* [TESTO FORNITO]:
-.-.-

Turismo 10 : “I tetti di Paglia”. Da Grado…..alla Saccisica.

Eh si, oggi ho deciso che un saltino lo dovevo proprio fare verso la saccisica. Non tradisco la Riviera del Brenta, questo mai, ma ogni tanto….parlare del vicino di casa e delle sue bellezze non fa male. Precisamente percorro la strada che da Campagna Lupia va verso Piove di Sacco. Attraverso il ponte sul Brenta all’altezza di Corte e mi avvio a Piove. E come sempre, rallento per ammirare “el cason rosso” ( il casone rosso). Sulla parallela lungo il canale, si trova il bellissimo casone con tetto in paglia tipico del territorio della Saccisica e di Campolongo Maggiore e quindi, un po’ anche della Riviera del Brenta, dal 1400 al 1900.
Innanzitutto, cos’è un casone?
Il casone (in veneto casón) è un edificio rurale a pianta quasi sempre rettangolare con tetto a spioventi ricoperto di paglia, pareti in muratura o rami e paglia, un tempo diffuso soprattutto nella campagna padovana e nell’area lagunare da Grado a Comacchio. Veniva utilizzato come abitazione o come ricovero per attrezzi agricoli, fieno o imbarcazioni.

-.-.-

* [DATI FORNITI]:
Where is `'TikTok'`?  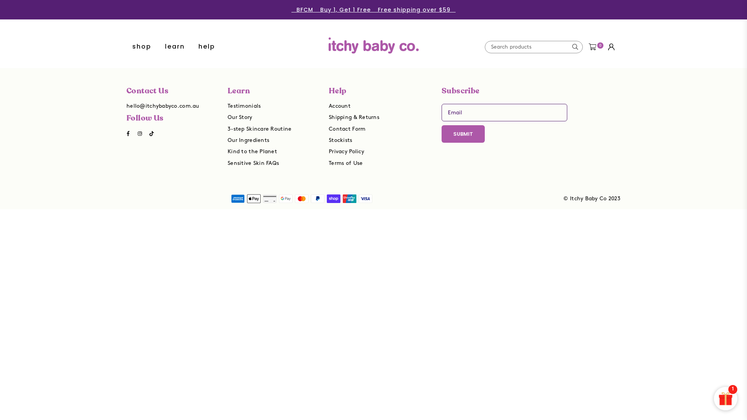 'TikTok' is located at coordinates (146, 133).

-.-.-

* [ISTRUZIONI]: Trascriva dal testo sui casoni il passo compreso tra "Il casone (in" e "fieno o imbarcazioni.", estremi inclusi.

* [RISPOSTA]:
Il casone (in veneto casón) è un edificio rurale a pianta quasi sempre rettangolare con tetto a spioventi ricoperto di paglia, pareti in muratura o rami e paglia, un tempo diffuso soprattutto nella campagna padovana e nell’area lagunare da Grado a Comacchio. Veniva utilizzato come abitazione o come ricovero per attrezzi agricoli, fieno o imbarcazioni.